特別支援学級と卒業式での呼名

勤務する学校でも、卒業式が行われました。

この時期は、どこの学校でも、行われますね。

卒業式での特別支援学級の生徒の呼名について、次のように分けられるように思います。

  1. 特別支援学級として、通常の学級ではなく、一つの学級として、別に、特別支援学級担任が呼名する。
  2. 通常の学級の中で、一番最後に、通常の学級の担任が呼名する。
  3. 通常の学級の中で、一番最後に、特別支援学級担任が呼名する。
  4. 通常の学級の中で、交流している時の番号順で、通常の学級の担任が呼名する。
  5. 通常の学級の中で、交流している時の番号順で、特別支援学級担任が呼名する。

学校によって、地域によって、様々ではないかと思います。

私自身は、上記の4と5を、経験しています。

本来、特別支援学級は、一つの学級です。

ですから、通常の学級とは別に、上記で言えば、1が本来は、望ましいのではないかと思います。

昔のことですが、卒業式ではありませんが、特別支援学級の保護者の方が、何もかも通常の学級と別で、さみしかったと、話していたのを、聞いたことがあります。

障害受容の問題だと片付けてしまうのは簡単ですが、他の子と同じにという保護者の願いがあるということは、大切にしなくてはいけないと思います。

通常の学級の中で呼名するということは、他の生徒と同じに扱うと考えることだと思います。

特別支援学級は一つの学級であるとは言え、本来通常の学級で学ぶべき子が、その特別な教育的ニーズに答えるために特別支援学級というものを学校が準備しているのだと思います。

そう考えると、卒業する時、学校の外には特別支援学級はないのですから、本来の通常の学級の一員として卒業することは、当たり前と言えるのではないでしょうか。

現に、卒業証書は、通常の学級も、特別支援学級も、区別はない、全く同じものです。

順番は、どうでしょう。

インクルーシブ教育の時代です。そうでなくても、他の生徒は五十音順なのに、特別支援学級の子だけ、五十音と関係ない順番では、おかしいです。

だから、特別支援学級の生徒を含めた順番で作成された名簿で、並んでいるべきです。

それでは、呼名はだれがするか。

通常の学級の担任が呼名するのが、式の流れで言えばスムーズです。

その生徒の中学校生活を支えて来たのは、だれなのでしょう。

特別支援学級の担任では、ないでしょうか。

生徒によっては、通常の学級の担任との関係が薄い子もいるかもしれません。

通常の学級の担任をしていた頃、このことを強く感じた事があります。

通常の学級の担任であった時、特別支援学級の担任が、私に呼名をしてほしいと言ってきました。

その時、私は、「この子の支援を一生懸命頑張ってきたのは、先生じゃないですか。

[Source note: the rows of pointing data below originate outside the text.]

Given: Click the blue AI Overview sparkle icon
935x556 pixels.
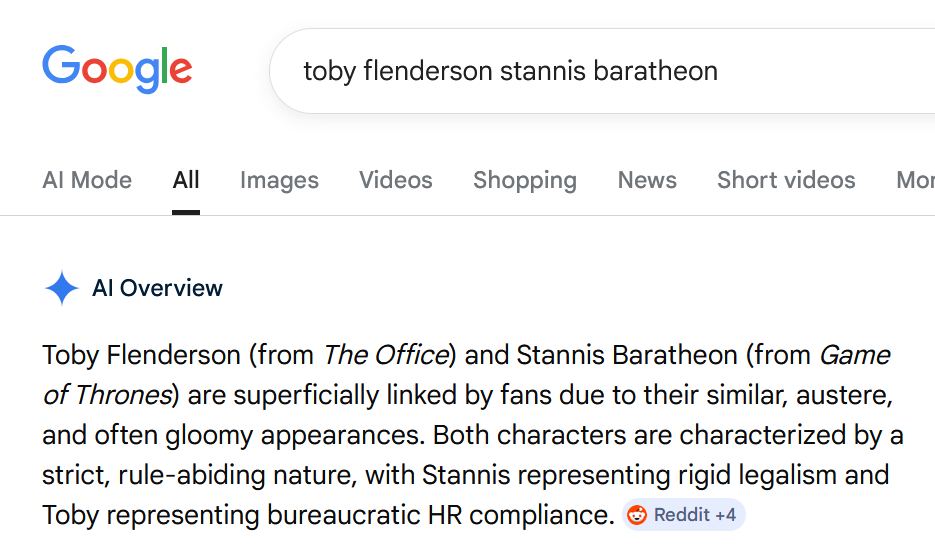Looking at the screenshot, I should 61,288.
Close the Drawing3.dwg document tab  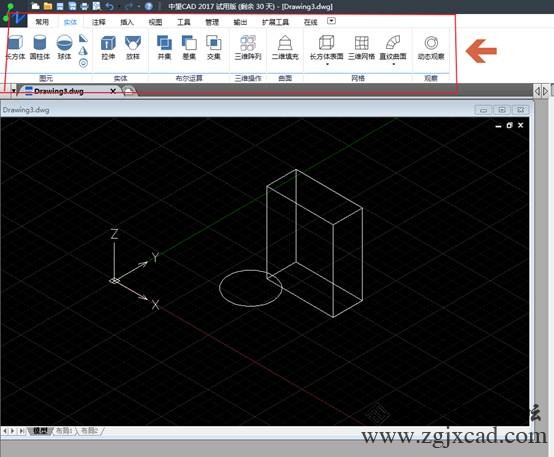(x=113, y=91)
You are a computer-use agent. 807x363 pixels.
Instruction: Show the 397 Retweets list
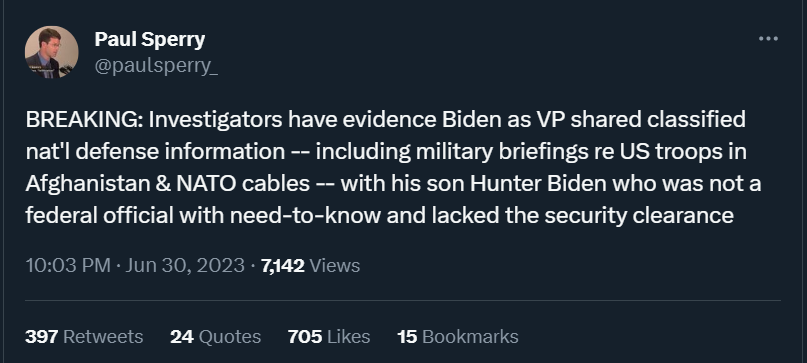tap(84, 337)
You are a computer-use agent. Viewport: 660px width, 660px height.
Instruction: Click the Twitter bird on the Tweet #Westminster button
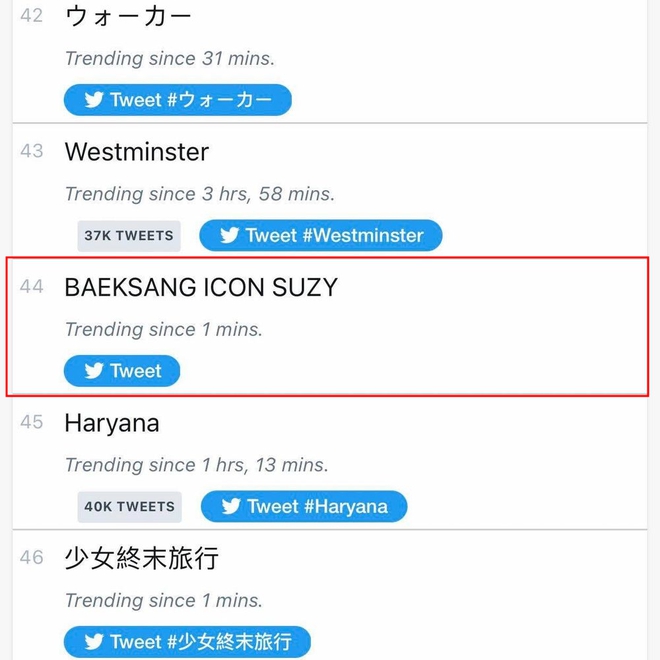coord(229,235)
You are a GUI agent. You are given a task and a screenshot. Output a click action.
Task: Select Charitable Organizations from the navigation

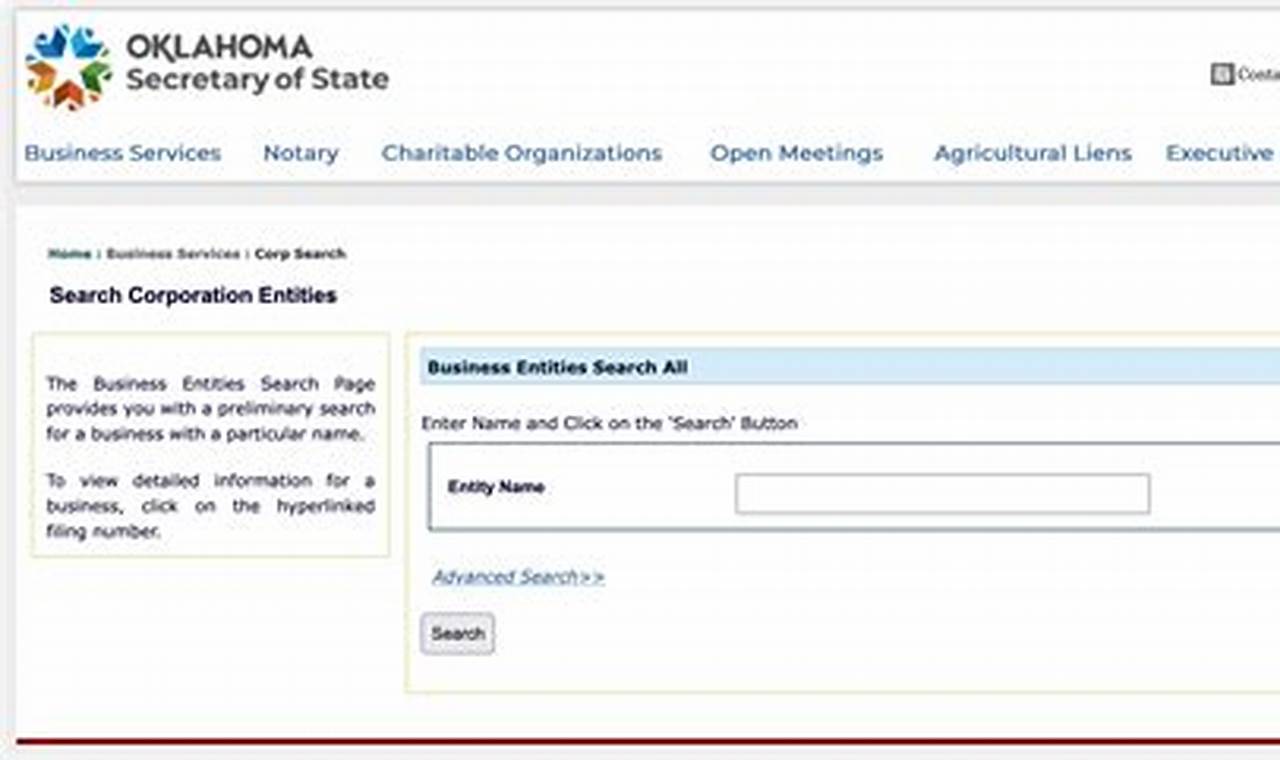(x=521, y=153)
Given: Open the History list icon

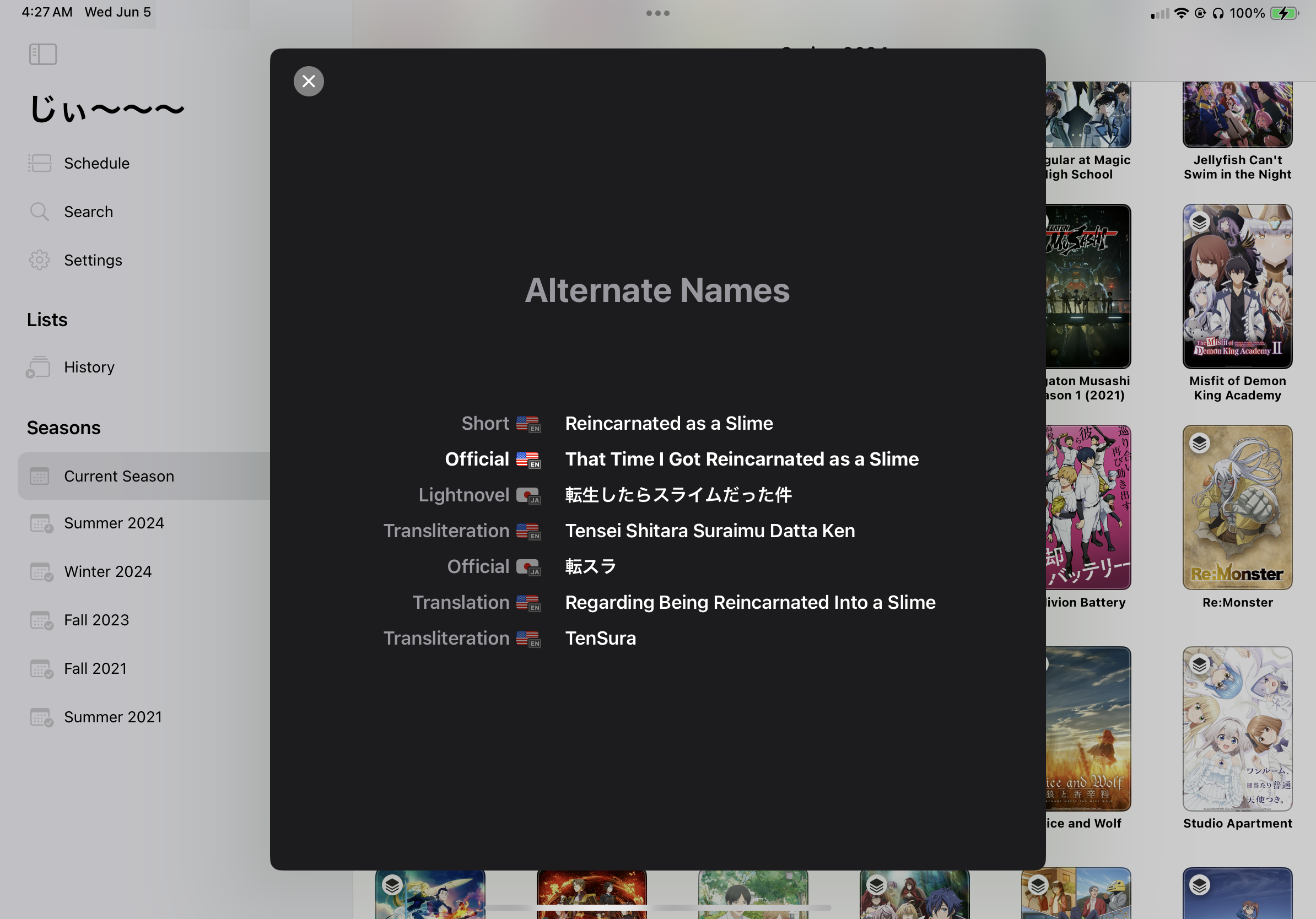Looking at the screenshot, I should (39, 367).
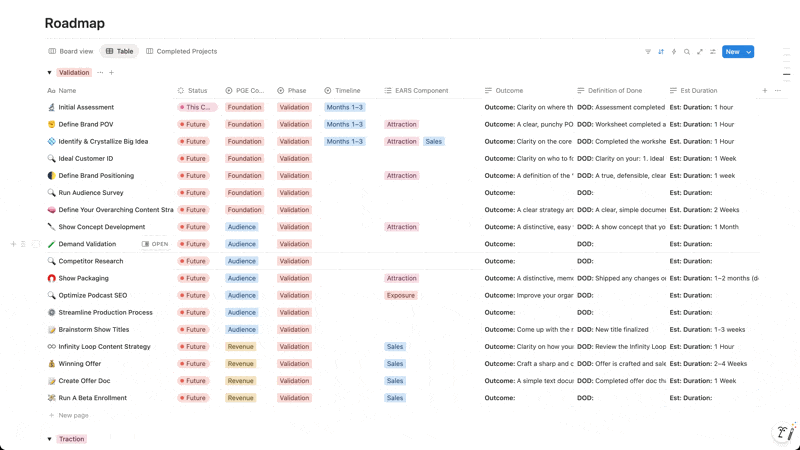Screen dimensions: 800x450
Task: Click the plus icon beside the Validation group
Action: click(x=111, y=73)
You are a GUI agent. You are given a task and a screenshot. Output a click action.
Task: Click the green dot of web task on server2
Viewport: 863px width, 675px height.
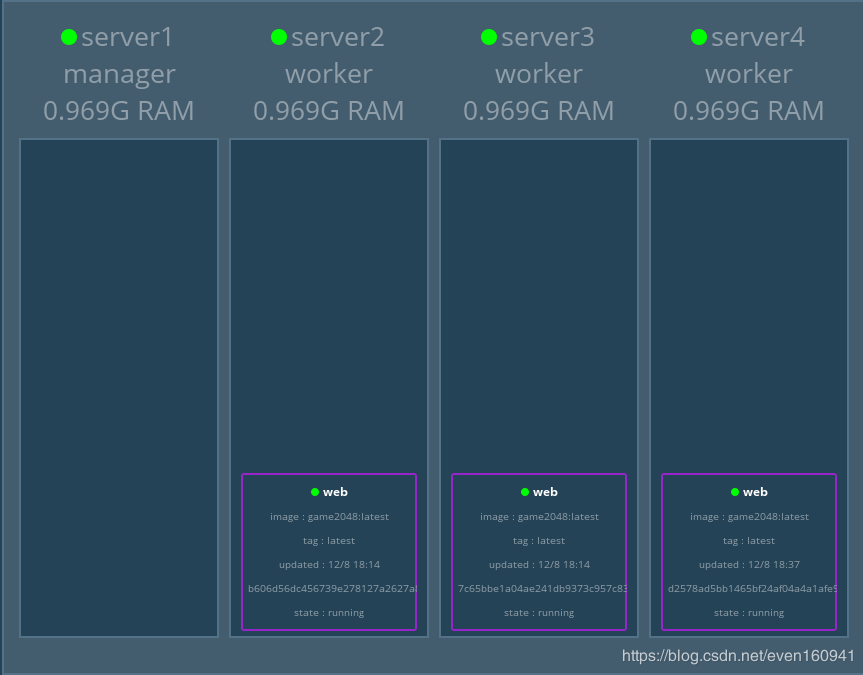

先生が、この子の名前を呼ぶべきです」と、特別支援学級の担任の先生に言いました。

実際、当時、私は、その特別支援学級の担任が、日々、特別支援学級の生徒たちのために頑張っているのを見ていました。

だからこそ、呼名するのは私ではないな、と思ったのです。

以上のことから、私が理想と考えるのは、

5. 通常の学級の中で、交流している時の番号順で、特別支援学級担任が呼名する。

です。

先程述べた私の通常の学級の担任時代、実際に、私が呼名している途中で、その生徒の順番になった時は、マイクの位置をその特別支援学級の担任に譲り、呼名してもらいました。

そういうことは、その当時、私が勤務していた地域では、いくつかの学校で、普通に行われていました。

今勤務している学校では、特別支援学級の生徒は、通常の学級の五十音名簿順に呼名されますが、呼名するのは、通常の学級の担任です。

学校にはその学校の慣例があるし、その慣例を教員も、生徒も、保護者も良しとしていれば、敢えて変える必要はないのではないかと、現在の私は、思います。若いころは、たぶん譲らなかったかもしれませんが…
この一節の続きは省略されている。